Beginning with the line that holds "Open the Presets menu", write out each line exactly as it stands until the end of the data, and include no pictures.

Entries supplied:
Content starts
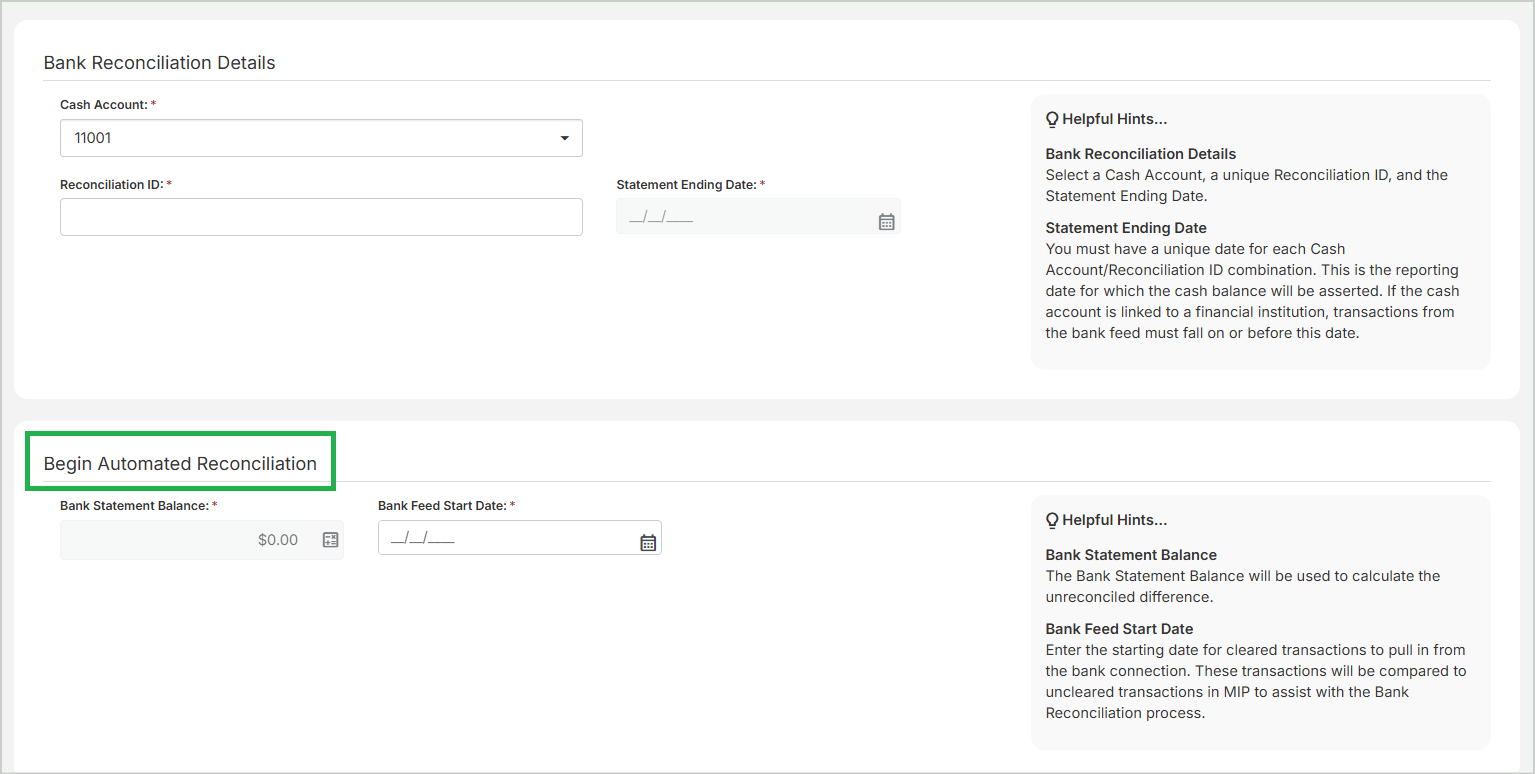Open calendar picker for Bank Feed Start Date
Viewport: 1535px width, 774px height.
coord(648,543)
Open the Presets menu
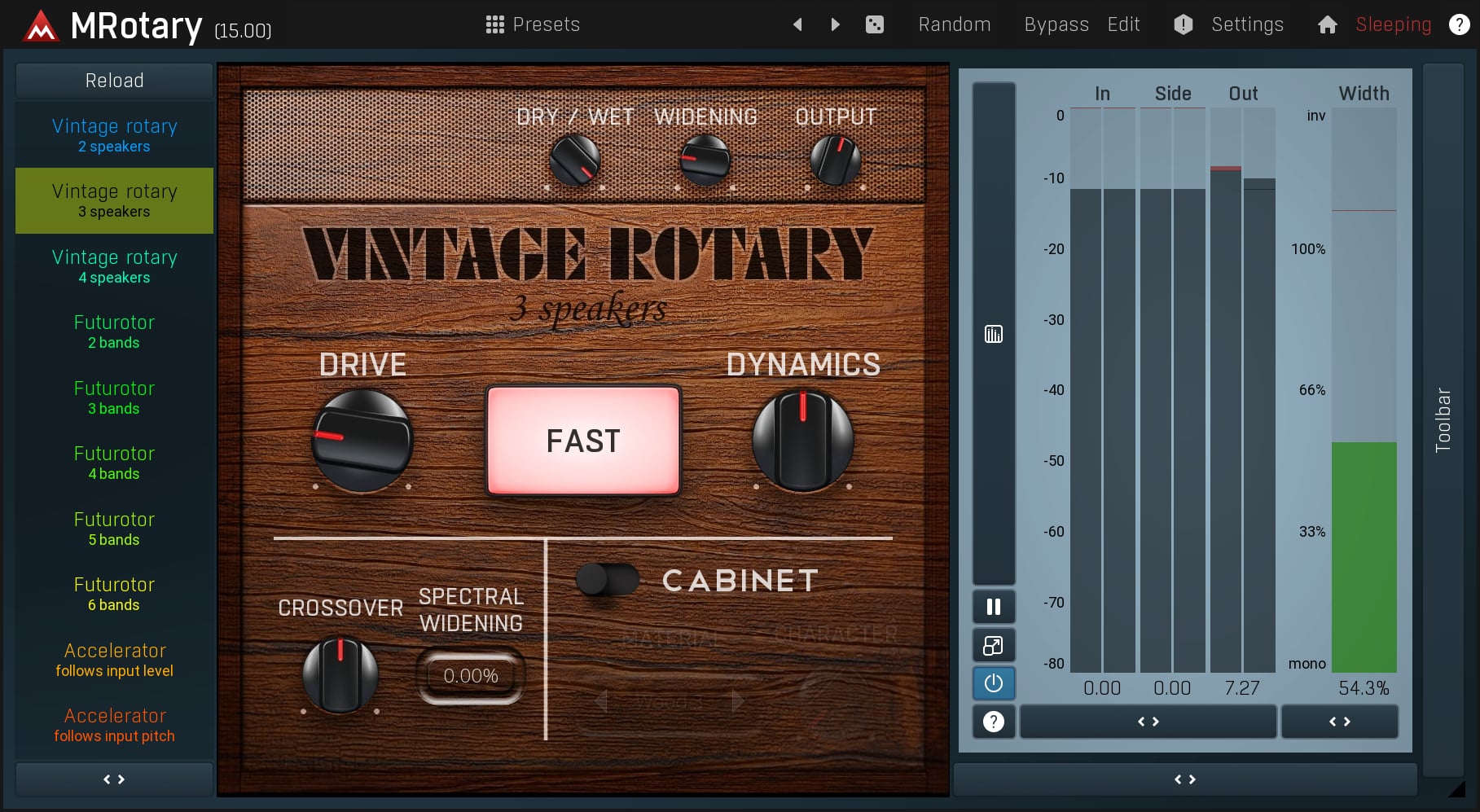Screen dimensions: 1480x812 coord(533,24)
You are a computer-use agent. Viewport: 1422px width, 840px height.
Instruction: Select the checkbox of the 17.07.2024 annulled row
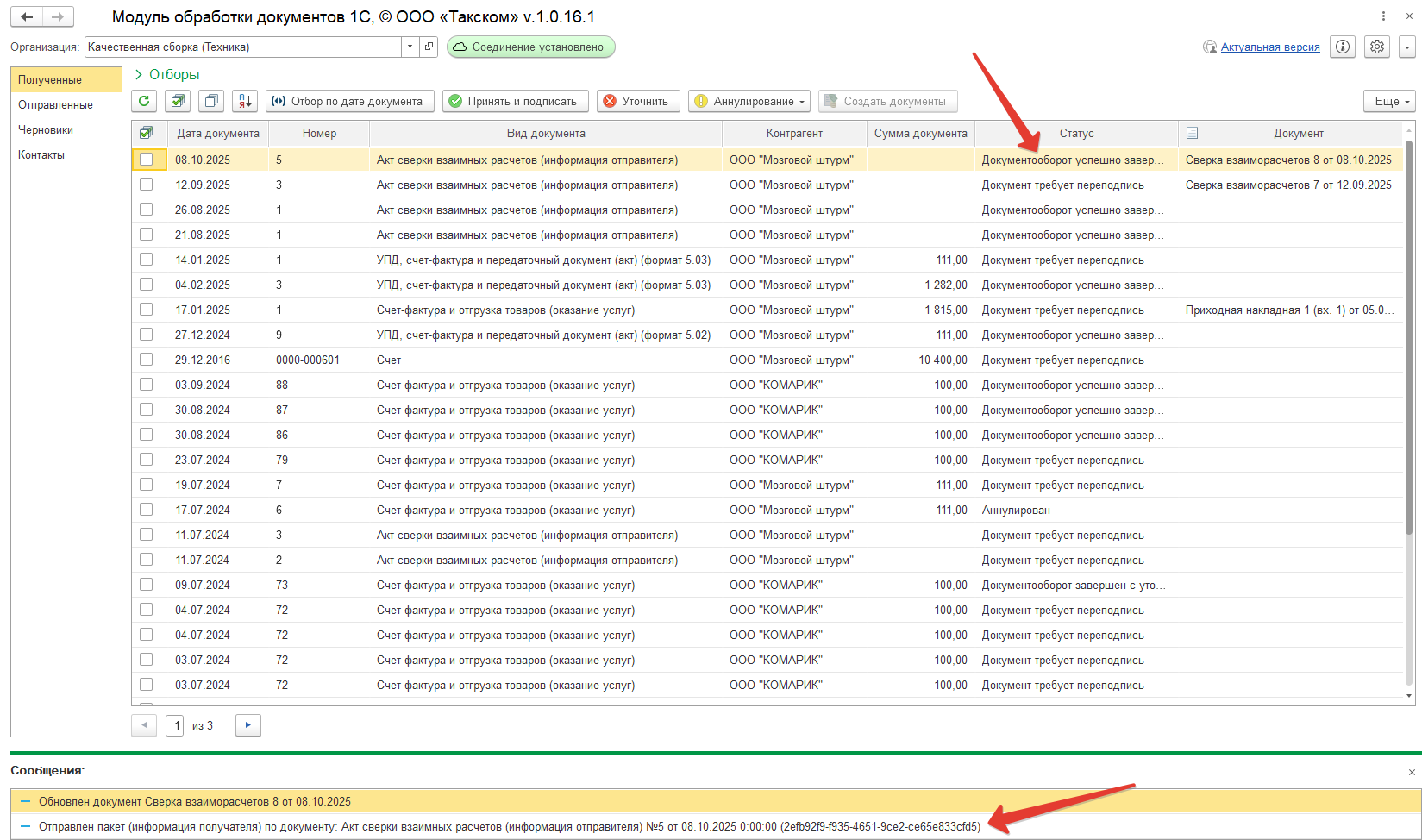147,510
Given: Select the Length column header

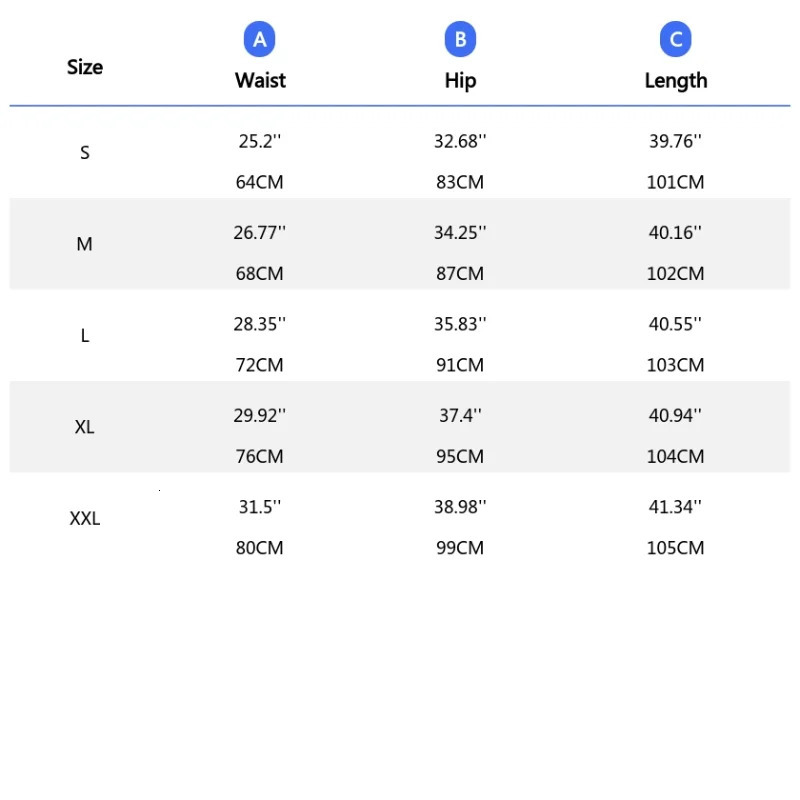Looking at the screenshot, I should 676,81.
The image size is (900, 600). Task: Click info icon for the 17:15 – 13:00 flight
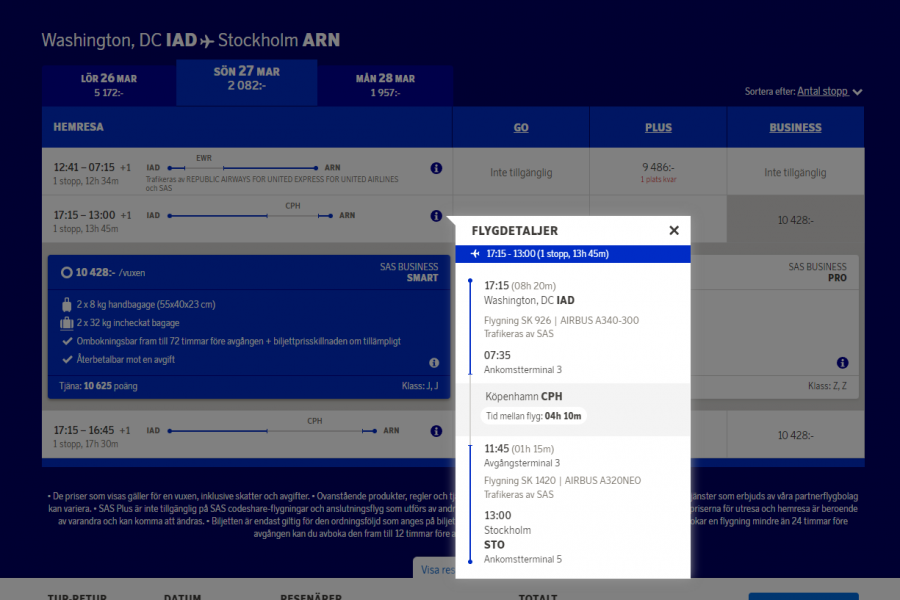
Content ends
Solution for this task:
Open the Presets menu
Screen dimensions: 1480x812 coord(533,24)
You are a computer-use agent. Viewport: 1422px width, 840px height.
Instruction: Select the checkbox of the 17.07.2024 annulled row
147,510
Given: Select the Length column header

Looking at the screenshot, I should 676,81.
The image size is (900, 600). Task: Click info icon for the 17:15 – 13:00 flight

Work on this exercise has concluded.